Easter people are those who live in the freedom of the resurrection.
The resurrection of Jesus Christ from the dead is an event of freedom for us because it’s the assurance that death does not have the last word in the world. God does.
Yes, we live in an unjust world. Yes, there is suffering and death – pick a story from today’s newspaper. But a living faith in the reality of God’s victory over death means we don’t have to live in captivity to the powers of death in the world. Life can take a different shape.
Although we live in a world of suffering and death we’re freed from the power of death and freed for work and witness that leads to life. In other words, Christian freedom is not freedom from the world; it’s freedom for the world.

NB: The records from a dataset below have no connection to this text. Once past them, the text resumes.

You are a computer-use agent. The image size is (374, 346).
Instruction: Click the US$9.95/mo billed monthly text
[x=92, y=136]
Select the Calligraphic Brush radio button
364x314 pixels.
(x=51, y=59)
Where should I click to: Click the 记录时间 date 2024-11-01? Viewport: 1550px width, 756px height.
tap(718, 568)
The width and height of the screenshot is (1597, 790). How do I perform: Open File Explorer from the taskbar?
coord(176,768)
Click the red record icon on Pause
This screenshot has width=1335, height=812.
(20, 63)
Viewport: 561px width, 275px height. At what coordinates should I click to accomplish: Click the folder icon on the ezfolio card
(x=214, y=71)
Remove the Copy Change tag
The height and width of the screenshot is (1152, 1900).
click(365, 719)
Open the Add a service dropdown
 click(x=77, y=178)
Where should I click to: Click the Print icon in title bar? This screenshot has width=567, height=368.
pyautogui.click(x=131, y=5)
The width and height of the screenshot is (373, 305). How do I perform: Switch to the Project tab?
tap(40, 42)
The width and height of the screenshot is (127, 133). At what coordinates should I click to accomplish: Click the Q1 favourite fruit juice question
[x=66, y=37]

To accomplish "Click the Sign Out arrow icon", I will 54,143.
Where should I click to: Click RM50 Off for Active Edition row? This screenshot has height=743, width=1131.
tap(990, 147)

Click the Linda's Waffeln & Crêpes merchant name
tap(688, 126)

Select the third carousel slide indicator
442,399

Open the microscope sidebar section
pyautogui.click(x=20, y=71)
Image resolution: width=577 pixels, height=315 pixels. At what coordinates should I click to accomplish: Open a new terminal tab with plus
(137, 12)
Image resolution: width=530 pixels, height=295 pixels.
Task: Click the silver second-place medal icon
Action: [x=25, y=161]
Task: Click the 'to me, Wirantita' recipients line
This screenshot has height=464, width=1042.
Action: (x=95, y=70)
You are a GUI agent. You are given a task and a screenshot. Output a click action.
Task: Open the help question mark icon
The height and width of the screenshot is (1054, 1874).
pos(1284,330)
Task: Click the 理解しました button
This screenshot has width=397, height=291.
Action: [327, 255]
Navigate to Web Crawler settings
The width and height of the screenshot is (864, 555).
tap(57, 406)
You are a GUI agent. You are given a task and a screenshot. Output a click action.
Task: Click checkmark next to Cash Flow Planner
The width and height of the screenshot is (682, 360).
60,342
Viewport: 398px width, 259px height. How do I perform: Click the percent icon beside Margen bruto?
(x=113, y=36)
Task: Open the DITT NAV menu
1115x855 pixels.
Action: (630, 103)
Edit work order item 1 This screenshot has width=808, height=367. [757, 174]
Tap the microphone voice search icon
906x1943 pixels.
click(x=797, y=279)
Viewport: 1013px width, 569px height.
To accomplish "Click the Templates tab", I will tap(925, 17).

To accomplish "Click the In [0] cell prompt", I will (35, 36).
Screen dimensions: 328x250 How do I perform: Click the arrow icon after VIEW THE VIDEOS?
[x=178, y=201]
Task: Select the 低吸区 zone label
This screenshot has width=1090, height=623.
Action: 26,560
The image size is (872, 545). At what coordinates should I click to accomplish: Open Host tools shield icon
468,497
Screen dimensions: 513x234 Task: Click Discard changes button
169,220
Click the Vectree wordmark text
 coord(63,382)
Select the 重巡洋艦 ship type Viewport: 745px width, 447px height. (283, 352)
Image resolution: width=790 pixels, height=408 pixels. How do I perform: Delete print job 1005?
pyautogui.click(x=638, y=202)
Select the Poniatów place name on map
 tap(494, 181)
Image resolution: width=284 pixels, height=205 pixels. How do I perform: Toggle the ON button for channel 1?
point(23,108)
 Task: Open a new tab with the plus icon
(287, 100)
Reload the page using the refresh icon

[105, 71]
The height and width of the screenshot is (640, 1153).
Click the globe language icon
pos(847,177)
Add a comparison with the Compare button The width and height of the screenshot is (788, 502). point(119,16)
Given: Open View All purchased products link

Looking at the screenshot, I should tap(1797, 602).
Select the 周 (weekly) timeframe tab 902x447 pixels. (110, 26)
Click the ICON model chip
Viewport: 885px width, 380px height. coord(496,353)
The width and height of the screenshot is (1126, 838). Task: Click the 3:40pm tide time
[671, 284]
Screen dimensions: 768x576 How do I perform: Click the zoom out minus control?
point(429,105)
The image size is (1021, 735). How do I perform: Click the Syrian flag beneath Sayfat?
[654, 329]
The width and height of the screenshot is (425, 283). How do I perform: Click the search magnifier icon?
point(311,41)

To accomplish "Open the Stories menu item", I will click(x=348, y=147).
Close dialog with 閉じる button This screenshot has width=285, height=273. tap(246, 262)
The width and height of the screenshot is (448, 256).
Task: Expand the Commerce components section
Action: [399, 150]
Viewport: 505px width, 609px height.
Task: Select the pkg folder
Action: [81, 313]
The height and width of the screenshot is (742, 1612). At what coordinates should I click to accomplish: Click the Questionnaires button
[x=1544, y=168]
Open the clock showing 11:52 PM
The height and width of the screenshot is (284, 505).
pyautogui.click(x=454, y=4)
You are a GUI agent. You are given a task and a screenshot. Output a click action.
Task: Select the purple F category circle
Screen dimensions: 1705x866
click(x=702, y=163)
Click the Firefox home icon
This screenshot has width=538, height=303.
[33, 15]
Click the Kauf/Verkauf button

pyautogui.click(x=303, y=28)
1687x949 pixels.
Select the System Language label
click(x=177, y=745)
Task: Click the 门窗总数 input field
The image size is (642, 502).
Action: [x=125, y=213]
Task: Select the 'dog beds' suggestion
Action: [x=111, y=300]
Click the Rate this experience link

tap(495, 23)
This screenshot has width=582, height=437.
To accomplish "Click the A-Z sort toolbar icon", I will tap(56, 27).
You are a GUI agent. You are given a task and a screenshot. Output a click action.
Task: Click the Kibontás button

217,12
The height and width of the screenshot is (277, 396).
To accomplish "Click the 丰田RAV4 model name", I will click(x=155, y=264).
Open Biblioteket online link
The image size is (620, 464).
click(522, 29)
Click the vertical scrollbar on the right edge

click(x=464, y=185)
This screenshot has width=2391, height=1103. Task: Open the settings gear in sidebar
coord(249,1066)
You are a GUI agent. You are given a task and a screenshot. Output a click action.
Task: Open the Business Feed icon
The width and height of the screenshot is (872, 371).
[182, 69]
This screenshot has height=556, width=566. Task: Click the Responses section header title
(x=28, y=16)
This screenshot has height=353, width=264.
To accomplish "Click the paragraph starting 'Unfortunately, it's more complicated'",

“I came that they may have life, and have it abundantly” (Jn. 10:10b). What does “abundant life” look like to you? John 21, the text I preached on last Sunday, describes the third post-resurrection appearance of Jesus to the disciples. Abundance here is quite concrete. It’s a huge net full of fish, a meal together and an invitation that invites discernment in community: “….follow me.”
“Follow me” may be rather vague, and perhaps it is. But in light of the gospel stories and the reality of the cross and the empty tomb, we can be sure that “follow me” points us in certain directions: toward the wider world, toward the neighbor, toward those who suffer, toward community, and of course, toward God.